[ASSIGNMENT] Search the records below for "575x441 pixels. Task: Expand". Return that line and all remaining lines exactly.

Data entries
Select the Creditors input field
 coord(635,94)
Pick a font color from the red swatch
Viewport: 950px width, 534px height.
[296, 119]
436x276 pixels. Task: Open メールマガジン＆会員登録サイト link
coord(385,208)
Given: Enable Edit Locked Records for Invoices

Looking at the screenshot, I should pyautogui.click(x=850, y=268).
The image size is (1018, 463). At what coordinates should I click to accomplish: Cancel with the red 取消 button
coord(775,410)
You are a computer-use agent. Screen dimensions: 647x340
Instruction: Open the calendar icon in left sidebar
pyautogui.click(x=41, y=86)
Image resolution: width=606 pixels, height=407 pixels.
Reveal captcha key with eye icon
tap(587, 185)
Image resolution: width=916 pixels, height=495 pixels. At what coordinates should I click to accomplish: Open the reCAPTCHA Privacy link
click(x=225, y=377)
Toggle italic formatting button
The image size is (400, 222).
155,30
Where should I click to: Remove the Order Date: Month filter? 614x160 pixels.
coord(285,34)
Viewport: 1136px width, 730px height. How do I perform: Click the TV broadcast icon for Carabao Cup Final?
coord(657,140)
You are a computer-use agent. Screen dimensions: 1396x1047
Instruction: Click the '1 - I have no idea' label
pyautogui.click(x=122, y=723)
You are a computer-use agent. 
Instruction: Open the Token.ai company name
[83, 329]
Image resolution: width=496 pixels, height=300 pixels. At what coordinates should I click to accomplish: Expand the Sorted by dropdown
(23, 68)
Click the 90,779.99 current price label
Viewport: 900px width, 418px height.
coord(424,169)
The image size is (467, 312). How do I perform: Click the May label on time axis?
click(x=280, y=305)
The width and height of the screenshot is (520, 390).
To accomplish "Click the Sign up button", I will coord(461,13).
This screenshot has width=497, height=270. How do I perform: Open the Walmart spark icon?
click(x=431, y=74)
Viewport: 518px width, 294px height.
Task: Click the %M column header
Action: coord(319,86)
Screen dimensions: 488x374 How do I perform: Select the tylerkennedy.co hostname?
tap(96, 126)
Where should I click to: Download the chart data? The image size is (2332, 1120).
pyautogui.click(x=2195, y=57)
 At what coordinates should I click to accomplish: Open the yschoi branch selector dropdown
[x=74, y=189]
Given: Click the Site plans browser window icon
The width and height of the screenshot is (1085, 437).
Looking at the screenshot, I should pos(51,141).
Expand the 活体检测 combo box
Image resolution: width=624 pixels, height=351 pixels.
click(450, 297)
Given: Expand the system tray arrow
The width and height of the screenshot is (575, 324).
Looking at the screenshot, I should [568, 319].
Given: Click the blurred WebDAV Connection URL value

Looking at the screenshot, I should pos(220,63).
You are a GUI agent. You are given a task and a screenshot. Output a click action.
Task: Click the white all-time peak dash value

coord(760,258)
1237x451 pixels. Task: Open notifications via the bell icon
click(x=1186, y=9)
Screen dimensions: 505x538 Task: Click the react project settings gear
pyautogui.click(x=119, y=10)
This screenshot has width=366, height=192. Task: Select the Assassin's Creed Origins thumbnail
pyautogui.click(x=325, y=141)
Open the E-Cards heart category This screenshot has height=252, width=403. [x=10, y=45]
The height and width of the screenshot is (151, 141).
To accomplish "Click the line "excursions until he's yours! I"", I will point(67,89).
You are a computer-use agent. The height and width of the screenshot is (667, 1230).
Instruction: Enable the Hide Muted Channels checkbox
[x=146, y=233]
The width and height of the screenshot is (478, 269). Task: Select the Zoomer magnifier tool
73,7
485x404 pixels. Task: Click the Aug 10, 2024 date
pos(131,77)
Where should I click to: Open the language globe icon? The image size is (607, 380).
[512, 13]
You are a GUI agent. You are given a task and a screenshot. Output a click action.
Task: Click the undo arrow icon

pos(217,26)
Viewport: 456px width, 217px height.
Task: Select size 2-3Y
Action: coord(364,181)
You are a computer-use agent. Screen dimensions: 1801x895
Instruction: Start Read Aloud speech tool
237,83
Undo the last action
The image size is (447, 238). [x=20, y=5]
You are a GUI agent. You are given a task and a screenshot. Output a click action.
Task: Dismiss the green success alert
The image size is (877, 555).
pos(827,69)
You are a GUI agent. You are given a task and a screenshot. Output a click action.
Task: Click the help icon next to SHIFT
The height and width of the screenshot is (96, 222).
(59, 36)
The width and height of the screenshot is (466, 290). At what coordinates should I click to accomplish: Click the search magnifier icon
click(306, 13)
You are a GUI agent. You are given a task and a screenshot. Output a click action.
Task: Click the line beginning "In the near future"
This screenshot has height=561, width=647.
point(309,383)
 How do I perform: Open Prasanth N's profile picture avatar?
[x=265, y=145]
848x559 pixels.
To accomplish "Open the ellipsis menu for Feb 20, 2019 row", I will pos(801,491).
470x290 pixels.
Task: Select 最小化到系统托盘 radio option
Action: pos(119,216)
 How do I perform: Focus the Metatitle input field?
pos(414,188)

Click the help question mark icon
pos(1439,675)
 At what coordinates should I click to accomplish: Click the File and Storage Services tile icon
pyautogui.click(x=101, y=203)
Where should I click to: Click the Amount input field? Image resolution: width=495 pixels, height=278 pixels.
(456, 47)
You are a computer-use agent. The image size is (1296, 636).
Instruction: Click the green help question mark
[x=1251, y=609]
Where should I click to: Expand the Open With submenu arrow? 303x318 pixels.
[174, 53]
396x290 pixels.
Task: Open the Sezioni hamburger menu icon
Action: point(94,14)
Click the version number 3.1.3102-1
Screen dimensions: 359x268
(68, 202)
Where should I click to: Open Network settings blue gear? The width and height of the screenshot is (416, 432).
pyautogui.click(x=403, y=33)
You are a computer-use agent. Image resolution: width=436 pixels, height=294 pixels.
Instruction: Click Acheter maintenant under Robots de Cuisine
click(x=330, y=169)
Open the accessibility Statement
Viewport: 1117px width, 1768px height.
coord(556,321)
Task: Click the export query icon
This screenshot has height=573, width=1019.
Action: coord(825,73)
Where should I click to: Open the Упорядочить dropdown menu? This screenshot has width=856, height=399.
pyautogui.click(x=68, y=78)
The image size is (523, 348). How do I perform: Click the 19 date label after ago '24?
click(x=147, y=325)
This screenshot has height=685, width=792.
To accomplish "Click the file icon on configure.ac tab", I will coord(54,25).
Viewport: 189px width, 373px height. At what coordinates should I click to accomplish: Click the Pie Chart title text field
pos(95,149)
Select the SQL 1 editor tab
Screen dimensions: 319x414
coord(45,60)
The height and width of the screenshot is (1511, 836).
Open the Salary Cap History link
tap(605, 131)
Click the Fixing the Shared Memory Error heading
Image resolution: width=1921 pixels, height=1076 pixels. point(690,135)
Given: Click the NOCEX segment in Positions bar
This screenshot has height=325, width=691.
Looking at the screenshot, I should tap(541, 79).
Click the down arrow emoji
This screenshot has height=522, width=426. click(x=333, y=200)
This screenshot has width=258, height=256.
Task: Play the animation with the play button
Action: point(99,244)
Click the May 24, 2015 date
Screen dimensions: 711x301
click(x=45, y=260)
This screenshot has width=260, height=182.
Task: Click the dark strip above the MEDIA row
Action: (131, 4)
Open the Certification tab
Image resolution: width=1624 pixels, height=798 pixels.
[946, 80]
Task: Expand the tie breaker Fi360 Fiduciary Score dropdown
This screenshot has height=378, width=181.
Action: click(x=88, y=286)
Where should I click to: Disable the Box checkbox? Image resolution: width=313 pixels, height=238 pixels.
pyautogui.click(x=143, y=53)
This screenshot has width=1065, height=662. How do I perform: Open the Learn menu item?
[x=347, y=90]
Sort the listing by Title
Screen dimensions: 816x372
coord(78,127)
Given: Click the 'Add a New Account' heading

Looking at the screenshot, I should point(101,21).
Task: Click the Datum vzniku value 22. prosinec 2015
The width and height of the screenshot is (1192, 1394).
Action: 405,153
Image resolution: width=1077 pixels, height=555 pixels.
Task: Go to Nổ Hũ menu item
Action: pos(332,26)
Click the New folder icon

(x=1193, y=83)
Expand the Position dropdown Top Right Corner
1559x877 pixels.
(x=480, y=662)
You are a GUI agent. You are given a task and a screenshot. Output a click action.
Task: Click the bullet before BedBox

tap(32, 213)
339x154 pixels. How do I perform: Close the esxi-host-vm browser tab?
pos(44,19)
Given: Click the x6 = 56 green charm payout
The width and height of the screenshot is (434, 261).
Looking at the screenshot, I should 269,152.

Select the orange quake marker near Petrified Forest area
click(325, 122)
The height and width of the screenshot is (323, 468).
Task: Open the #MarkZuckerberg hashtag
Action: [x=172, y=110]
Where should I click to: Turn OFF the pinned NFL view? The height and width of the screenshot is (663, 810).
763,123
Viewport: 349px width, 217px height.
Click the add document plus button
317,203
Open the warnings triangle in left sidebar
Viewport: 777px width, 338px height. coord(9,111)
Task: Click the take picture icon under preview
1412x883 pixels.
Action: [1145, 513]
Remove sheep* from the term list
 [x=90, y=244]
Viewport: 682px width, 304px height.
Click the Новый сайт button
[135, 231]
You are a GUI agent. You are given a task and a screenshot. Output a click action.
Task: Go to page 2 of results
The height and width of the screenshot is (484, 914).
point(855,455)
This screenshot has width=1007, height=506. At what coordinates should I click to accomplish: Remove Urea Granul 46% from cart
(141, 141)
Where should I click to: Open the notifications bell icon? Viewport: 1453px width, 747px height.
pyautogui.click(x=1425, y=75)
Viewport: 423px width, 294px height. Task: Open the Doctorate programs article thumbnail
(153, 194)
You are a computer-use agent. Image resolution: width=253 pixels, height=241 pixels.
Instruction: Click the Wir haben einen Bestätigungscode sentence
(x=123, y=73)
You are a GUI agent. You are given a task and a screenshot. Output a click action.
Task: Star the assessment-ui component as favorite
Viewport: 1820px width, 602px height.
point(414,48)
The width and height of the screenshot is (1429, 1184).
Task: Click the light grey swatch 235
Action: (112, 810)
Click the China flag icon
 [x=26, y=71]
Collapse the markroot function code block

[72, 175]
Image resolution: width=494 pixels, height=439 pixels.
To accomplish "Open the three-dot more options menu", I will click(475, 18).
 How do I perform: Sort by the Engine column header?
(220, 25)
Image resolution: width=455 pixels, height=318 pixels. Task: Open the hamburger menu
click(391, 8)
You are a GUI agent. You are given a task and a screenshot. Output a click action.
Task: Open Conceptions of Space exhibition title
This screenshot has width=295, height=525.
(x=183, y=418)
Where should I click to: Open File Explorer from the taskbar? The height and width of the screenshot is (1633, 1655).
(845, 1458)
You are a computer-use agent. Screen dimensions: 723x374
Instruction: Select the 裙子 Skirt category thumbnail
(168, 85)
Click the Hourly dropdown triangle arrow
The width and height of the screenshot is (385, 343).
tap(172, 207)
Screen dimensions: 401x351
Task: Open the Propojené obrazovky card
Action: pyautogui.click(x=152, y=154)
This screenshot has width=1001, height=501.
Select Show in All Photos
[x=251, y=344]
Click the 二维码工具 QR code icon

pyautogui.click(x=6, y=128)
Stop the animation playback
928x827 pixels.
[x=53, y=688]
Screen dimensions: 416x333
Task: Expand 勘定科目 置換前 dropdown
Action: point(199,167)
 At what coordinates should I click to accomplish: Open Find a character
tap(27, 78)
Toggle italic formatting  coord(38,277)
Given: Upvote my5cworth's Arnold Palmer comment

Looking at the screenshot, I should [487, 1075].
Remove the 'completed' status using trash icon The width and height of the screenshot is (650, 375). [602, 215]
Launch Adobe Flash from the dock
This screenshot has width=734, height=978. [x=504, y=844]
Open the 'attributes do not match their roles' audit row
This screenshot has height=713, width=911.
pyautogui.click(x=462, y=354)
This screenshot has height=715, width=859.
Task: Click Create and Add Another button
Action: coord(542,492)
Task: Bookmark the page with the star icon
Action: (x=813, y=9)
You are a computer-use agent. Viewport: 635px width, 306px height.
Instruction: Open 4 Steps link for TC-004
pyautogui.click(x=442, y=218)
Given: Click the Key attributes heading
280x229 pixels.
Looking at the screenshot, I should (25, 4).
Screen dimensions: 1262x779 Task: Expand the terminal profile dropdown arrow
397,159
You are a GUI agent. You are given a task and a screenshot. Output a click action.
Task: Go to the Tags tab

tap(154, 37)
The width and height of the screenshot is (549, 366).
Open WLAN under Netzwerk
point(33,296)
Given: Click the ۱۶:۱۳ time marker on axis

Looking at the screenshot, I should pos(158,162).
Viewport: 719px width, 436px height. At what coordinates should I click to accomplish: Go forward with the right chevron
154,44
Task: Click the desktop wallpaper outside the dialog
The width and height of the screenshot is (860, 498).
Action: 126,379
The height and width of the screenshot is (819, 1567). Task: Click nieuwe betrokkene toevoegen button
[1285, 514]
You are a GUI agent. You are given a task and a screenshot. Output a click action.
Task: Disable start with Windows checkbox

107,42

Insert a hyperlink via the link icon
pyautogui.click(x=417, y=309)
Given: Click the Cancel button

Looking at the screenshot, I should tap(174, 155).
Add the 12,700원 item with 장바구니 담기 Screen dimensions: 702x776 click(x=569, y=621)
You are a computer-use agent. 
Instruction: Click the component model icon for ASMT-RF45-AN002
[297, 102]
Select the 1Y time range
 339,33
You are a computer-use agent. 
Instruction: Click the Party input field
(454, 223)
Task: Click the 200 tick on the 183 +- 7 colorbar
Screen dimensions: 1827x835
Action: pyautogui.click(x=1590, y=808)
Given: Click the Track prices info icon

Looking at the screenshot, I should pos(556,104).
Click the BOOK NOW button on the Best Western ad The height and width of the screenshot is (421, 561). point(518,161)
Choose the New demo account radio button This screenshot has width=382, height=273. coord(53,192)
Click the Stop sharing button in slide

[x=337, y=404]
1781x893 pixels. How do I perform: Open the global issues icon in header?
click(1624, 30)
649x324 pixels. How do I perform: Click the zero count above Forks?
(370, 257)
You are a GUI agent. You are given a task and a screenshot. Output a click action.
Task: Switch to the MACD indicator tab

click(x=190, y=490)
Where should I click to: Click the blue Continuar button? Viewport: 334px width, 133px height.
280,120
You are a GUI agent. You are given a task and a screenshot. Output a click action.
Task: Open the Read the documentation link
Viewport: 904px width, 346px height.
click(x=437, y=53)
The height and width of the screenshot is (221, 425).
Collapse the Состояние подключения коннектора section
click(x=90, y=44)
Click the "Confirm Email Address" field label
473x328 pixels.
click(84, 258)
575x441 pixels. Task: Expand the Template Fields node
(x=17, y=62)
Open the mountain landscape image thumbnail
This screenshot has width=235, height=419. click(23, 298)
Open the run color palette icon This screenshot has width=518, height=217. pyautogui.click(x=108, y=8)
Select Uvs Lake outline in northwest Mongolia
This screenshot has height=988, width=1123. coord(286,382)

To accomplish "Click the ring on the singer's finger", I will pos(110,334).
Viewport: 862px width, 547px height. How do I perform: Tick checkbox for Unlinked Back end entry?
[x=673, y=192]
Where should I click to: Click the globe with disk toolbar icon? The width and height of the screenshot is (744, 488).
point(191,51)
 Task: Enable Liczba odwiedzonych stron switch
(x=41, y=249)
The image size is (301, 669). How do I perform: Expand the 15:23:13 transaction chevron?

[ANSWER SPACE]
575x441 pixels. Task: Expand the Template Fields node
(x=17, y=62)
Open the mountain landscape image thumbnail
This screenshot has width=235, height=419. click(23, 298)
Open the run color palette icon This screenshot has width=518, height=217. pyautogui.click(x=108, y=8)
Select Uvs Lake outline in northwest Mongolia
This screenshot has height=988, width=1123. coord(286,382)

To accomplish "Click the ring on the singer's finger", I will pos(110,334).
Viewport: 862px width, 547px height. How do I perform: Tick checkbox for Unlinked Back end entry?
[x=673, y=192]
Where should I click to: Click the globe with disk toolbar icon? The width and height of the screenshot is (744, 488).
point(191,51)
 Task: Enable Liczba odwiedzonych stron switch
(x=41, y=249)
The image size is (301, 669). How do I perform: Expand the 15:23:13 transaction chevron?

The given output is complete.